Using AI to get Answers from the Internet
ECIR Industry Day
The Open University, Milton Keynes
1 April 2010
True Knowledge is a pioneer in a new class of Internet search technology that’s aimed at dramatically improving the experience of finding known facts on the Web. Their first service - the True Knowledge Answer Engine - is a major step toward fulfilling a longstanding Internet industry goal: providing consumers with instant answers to complex questions, with a single click. Picking up where search engines leave off, True Knowledge’s path-breaking Answer Engine automates the laborious, time-consuming work that users generally must do to get final answers to their questions. True Knowledge does this by structuring data in a way that enables computers to work and think like humans do, drawing inferences and conclusions when needed to find the information that’s requested. Another key differentiator: True Knowledge is tapping subject matter experts around the globe to build its information repository - bringing together the benefits of machine-driven automation and people-driven intelligence. Simon Overell of True Knowledge will lead us through the story of how they applied AI techniques to make the break from search engines that give links to search engines that gives facts.
Using AI to get Answers from the Internet
Real AI
Peterhouse College, Cambridge, UK
17 December 2009
The World According to Wikipedia
Centre for Digital Video Processing, Dublin City University
26 June 2008
Detecting Locations and Events in Wikipedia
Imperial College Internet Centre, London
29 April 2008
Wikipedia is the largest encyclopaedia mankind has ever known. It contains over 10 million articles across 250 languages and is now the 9th most visited site on the Internet. Wikipedia has led the way for user-generated-content sites such as Flickr and YouTube. In this talk, Simon will present his work on mining location and temporal references from Wikipedia, and will show that despite its best efforts at neutrality, Wikipedia still reflects the cultural biases of its contributors. By analysing different language versions of Wikipedia we can show how different locations and events have significance to different peoples. The talk will conclude with a summary of the applications of the work to Information Retrieval, Computer Science and beyond.
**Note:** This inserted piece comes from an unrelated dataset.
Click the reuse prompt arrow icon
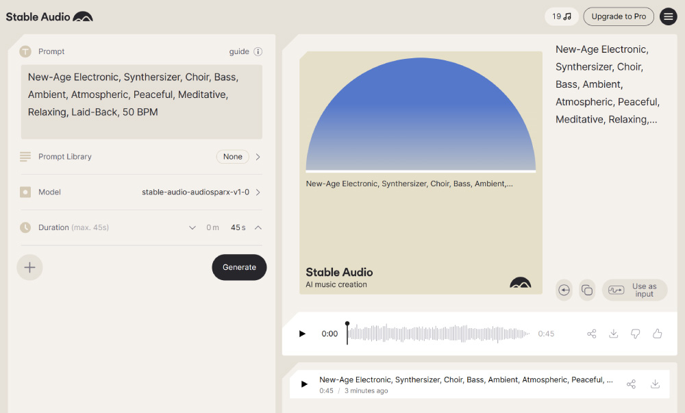 [x=564, y=290]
Distribution of Location References in Wikipedia (Short talk)
Million Books Workshop
Imperial College Internet Centre, London
14 March 2008
Classifying Wikipedia pages at home and abroad
Yahoo! UK, London
20 November 2007
Proposing a geographic co-occurrence model as a tool for GIR
Natural Language Processing Group, University of Sheffield
10 July 2007
The motivation behind developing such a tool is to improve performance on Geographic Information Retrieval problems such as placename disambiguation (if "Sheffield" appears in text, which Sheffield is it?) and geographic relevance (if "Sheffield" appears in a query are "Yorkshire", "Manchester" or "Derby" relevant?). The talk will cover the development of a geographic co-occurrence model mined from Wikipedia and similar user-generated content. The co-occurrence model is similar to a language model, however, contains only geographic entities. The accuracy and clarity of the co-occurrence model are also quantified. The talk will begin with a description of how Wikipedia can be mined for named-entity associations and the area Geographic Information Retrieval, followed by details of the co-occurrence model and its application. The talk will conclude with future directions and applying the described techniques to the CLEF corpora.
Placename disambiguation with co-occurrence models
Knowledge Media Institute, Open University
6 December 2006
My talk will cover an introduction to Geographic Information Retrieval (GIR) and the advantages provided by indexing placenames as unambiguous locations. I will describe our GIR system which generates a large-scale co-occurrence model and applies this model to the problem of placename disambiguation. The data for the model is mined from Wikipedia and applied to the GeoCLEF corpus. An example of placename disambiguation could be when "London" is referred to in text, is it "London, UK" or "London, Ontario"? The motivation behind this problem is to make un-annotated data machine readable and allow users to query and browse data geographically. The talk will begin with a description of GIR, placename disambiguation techniques and the use of Wikipedia as a corpus. Then a description of my probabilistic models, using first and higher orders of co-occurrence. The talk will conclude with our findings on how Information Retrieval methods can be enhanced with Geographic Knowledge.
Evaluating co-occurrence models applied to disambiguation
University of Glasgow
13 November 2006
My presentation will cover the evaluation of large-scale co-occurrence models for disambiguation. The data for the models is mined from Wikipedia and applied to the GeoCLEF corpus. The mining and application parts of the system are entirely independent to avoid bias. The specific problem I am applying co-occurrence models to is place name disambiguation (for example when “London” is referred to in text, is it "London, UK" or "London, Ontario"?). The motivation behind this problem is to make un-annotated data machine readable and allow users to query and browse data geographically. With the recent introduction of the geographic track to the Cross Language Evaluation Forum there is now a standardised way to test Geographic Information Systems.
I have evaluated three approaches to applying co-occurrence to place name disambiguation:
1. Assign a co-occurrence index to place triplets.
2. Infer co-occurrence classifiers from the ground truth.
3. Represent the places occurring in the training data as vectors in a high dimensional space. The talk will begin with a description of place name disambiguation techniques and the use of Wikipedia as a corpus. Then a description of my probabilistic models, using first and higher orders of co-occurrence. The talk will conclude with my intended future work: expansion beyond just place names to looking at all named entities.